The idea is to set up something like a generic construction and management simulator - think Tropico or Startopia or any number of similar games. However the player won’t be the one doing the managing. I want to create a world where the peeps would live their lives, go to work, steal, go to jail and murder each other and once I have that set the player loose an have them fight crime, commit crime, try to live or do whatever they want and once they inevitably get killed (I’m aiming for a roguelike style), the world gets reset and the simulation gets run again until the time of the player’s death (Edit: without the player’s actions, of course) and then it will tell you how much of an impact you had (edit: compared to a world where you never existed).

I’m honestly interested in seeing which approaches lead to what results - what would reduce crime the most? Playing as Batman with a no-killing rule, or just mowing every criminal down as the Punisher? Hell, maybe it will turn out that whatever you do, the overal results tend to be random and you can’t chose to change anything. Not a problem! I’ll just turn the nihilism up to eleven and call it a feature.

That’s all in the future, though, and I may not get even close to that.

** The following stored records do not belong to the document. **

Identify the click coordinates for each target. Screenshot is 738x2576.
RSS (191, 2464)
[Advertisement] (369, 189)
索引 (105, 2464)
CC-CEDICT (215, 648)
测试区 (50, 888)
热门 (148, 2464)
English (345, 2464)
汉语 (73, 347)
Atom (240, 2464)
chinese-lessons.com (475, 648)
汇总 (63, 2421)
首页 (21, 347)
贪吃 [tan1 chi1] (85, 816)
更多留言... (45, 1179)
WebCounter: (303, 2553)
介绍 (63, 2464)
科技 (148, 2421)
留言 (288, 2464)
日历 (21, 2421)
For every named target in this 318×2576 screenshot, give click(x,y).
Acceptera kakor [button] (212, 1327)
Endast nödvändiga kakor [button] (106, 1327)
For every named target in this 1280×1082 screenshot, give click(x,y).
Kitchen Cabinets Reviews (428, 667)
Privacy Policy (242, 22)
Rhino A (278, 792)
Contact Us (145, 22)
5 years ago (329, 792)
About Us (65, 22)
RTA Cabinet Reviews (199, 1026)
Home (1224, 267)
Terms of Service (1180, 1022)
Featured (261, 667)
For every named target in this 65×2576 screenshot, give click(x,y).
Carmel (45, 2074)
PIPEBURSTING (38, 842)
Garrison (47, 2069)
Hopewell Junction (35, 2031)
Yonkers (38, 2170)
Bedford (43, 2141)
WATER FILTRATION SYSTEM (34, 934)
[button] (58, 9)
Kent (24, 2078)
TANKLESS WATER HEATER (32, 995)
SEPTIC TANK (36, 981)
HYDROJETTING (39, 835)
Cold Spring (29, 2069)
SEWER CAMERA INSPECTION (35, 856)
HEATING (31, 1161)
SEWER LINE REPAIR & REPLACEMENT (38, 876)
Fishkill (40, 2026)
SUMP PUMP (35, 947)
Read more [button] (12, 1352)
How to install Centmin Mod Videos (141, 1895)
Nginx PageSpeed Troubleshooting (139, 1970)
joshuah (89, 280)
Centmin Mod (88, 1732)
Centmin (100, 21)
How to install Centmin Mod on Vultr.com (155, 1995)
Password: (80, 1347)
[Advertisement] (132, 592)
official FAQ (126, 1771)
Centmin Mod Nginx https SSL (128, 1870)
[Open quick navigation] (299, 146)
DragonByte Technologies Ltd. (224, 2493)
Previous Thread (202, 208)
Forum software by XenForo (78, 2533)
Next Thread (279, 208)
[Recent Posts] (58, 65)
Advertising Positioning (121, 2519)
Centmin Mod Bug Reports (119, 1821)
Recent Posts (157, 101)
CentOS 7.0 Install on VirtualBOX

Right now I’m still working on basic economy , which is a bit of a drag, so I decided to do some rewriting and optimizing for a while instead.

I’ve got 100 peeps right now, though I’d like to be able to scale that up to about 1000 later. My original code simply iterated through every peep every minute of game time (one step), checked their status, added hunger etc, made decisions if needed and had their current action move forward to completion. It worked fine for shorter times, but moving time ahead by one month unsurprisingly took a while to calculate, so I added a loading bar for convenience (Shout out to @Pkeod for helping me figure that out!) and continued writing horridly inefficient code.

When I started with the optimisation it took about 30 second to advance time by 6 months. After about three days I managed to cut that into half, especially by removing peeps from the iteration table whenever they are doing something and adding an “alarm clock” system that lets the program know which peeps are done doing their stuff at appropriate times. I was really proud of that one. I’ve done a lot of other stuff which may not have affected the loading time that much, but which I believe will help me out in the long run. To put it short, I was feeling really good, almost like I’m a real programmer.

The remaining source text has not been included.